See Subjects for all options, and a more detailed description of the already mentioned options.

measureslist of str, optional

The summary measures which should be computed for any float / continuous type columns within the passed scope.

Valid options are:

  • ‘count’

    Calculates the number of non-missing data points for each column.

  • ‘nan count’

    Calculates the number of missing data points in this column, which are excluded from other statistics.

  • ‘mean’

    Calculates the mean value for each column.

  • ‘max’

    Calculates the maximum value for each column.

  • ‘min’

    Calculates the minimum value for each column.

  • ‘std’

    Calculates the standard deviation for each column.

  • ‘var’

    Calculates the variance for each column.

  • ‘skew’

    Calculates the skew for each column.

  • ‘kurtosis’

    Calculates the kurtosis for each column.

  • ‘mean +- std’

    Return the mean and std as str rounded to decimals as mean ± std.

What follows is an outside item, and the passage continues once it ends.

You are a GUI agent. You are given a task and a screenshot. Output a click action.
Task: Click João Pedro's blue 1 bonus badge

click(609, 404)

These values should be passed as a list.

default =  ['count', 'nan count',
            'mean', 'max', 'min',
            'std', 'var',
            'skew', 'kurtosis']
cat_measureslist of str, optional

These measures will be used to compute statistics for every categorical column within the passed scope. Likewise, these measures will be used to compute statistics by each unique class value for each categorical measure.

Valid options are:

  • ‘count’

    Calculates the number of non-missing data points for each column and unique value.

  • ‘freq’

    Calculate the percentage of values that each unique value makes up. Note: for column measures this will always be 1.

  • ‘nan count’

    Calculates the number of missing data points in this column, which are excluded from other statistics. Note: For class values this will always be 0.

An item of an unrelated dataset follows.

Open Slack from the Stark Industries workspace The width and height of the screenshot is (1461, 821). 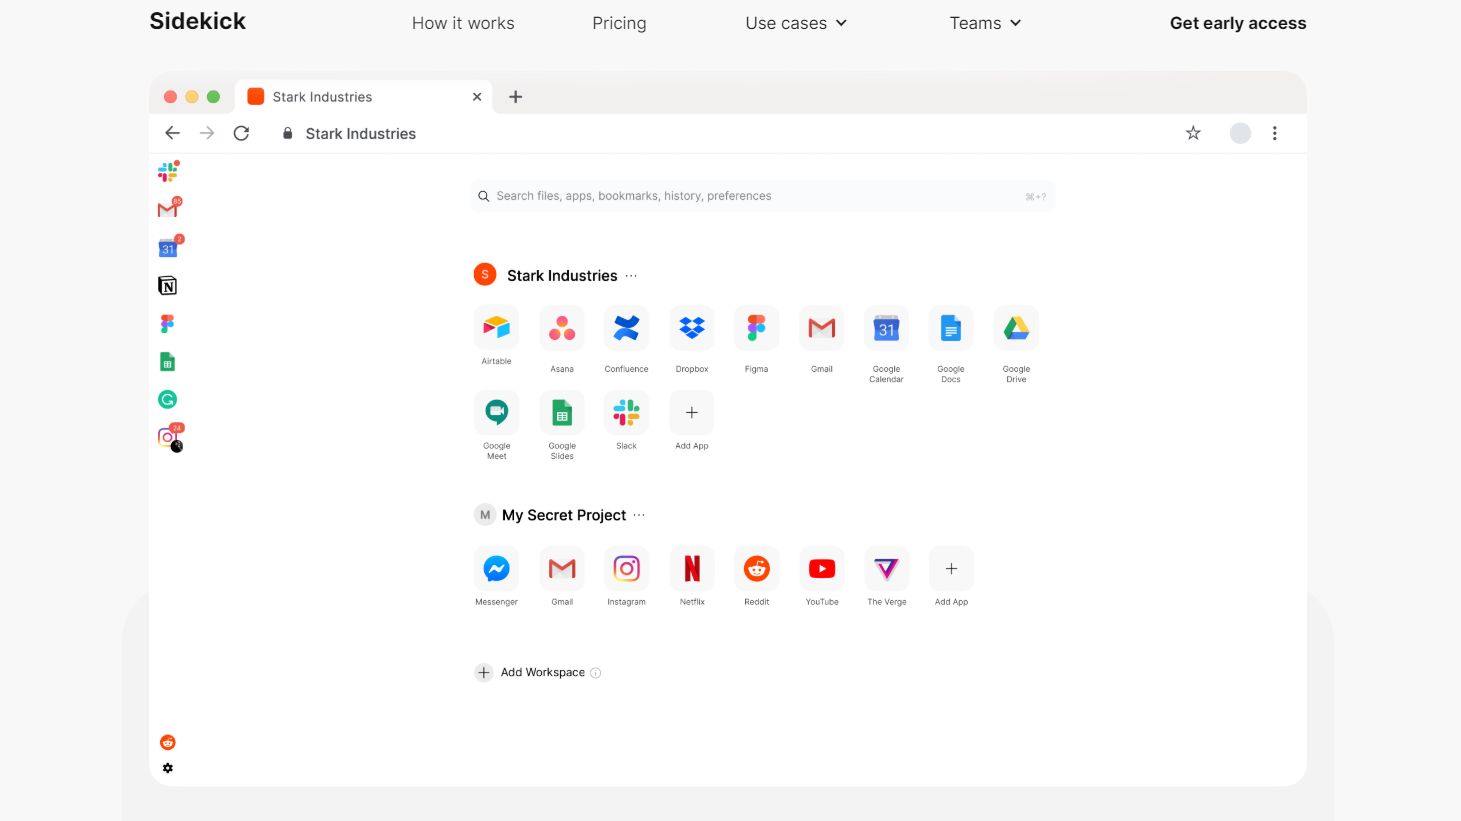click(626, 412)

These values should be passed as a list.

default =  ['count', 'freq', 'nan count']
decode_valuesbool, optional

When handling categorical variables that have been encoded through a BPt dataset method, e.g., Dataset.ordinalize(), then you may optionally either use either the original categorical values before encoding with decode_values = True, or use the current internal values with decode_values = False.

default = True
save_fileNone or str, optional

You may optionally save this info description to a docx file in a table. If set to a str, this string should be the path to a docx file, where if it exists, the table will be added, and if it doesn’t, the table with summary stats will be created as a new file.

Keep as None, to skip this option.

default = None
decimalsint, optional

If save_file is not None, then this parameter sets the number of decimal points to which values in the saved table will be rounded to.

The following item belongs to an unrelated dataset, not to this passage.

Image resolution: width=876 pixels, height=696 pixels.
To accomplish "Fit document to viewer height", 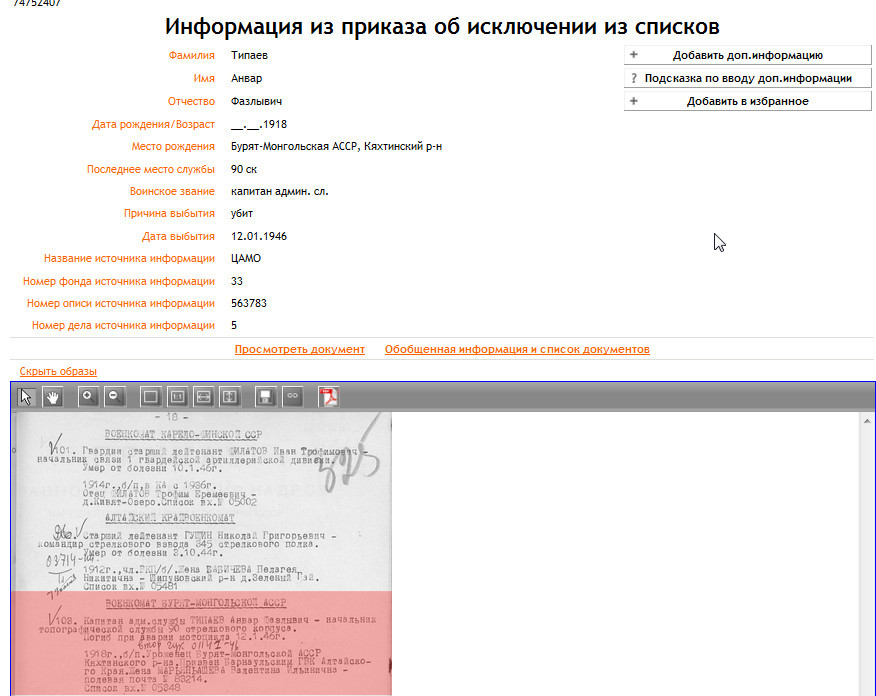I will [x=229, y=397].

This parameter will also be used in the case that a special str measure is requested, e.g., mean +- std.

default = 3
reduce_funcpython function, optional

The passed python function will be applied only if the requested col/column is a ‘data file’. In the case that it is, the function should accept as input the data from one data file, and should return a single scalar value. For example, the default value is numpy’s mean function, which returns one value.

default = np.mean
n_jobsint, optional

As with reduce_func, this parameter is only valid when the passed col/column is a ‘data file’. In that case, this specifies the number of cores to use in loading and applying the reduce_func to each data file. This can provide a significant speed up when passed the number of available cores, but can sometimes be memory intensive depending on the underlying size of the file.

If set to -1, will try to automatically use all available cores.

default = -1
Returns
cont_info_dfpandas DataFrame

A dataframe containing the summary statistics as computed for any float / continuous type data. If None, then this DataFrame will be empty.

This corresponds to the measures argument.

cat_info_dfpandas DataFrame

A dataframe containing the summary statistics as computed for any categorical type data. If None, then this DataFrame will be empty.

This corresponds to the cat_measures argument.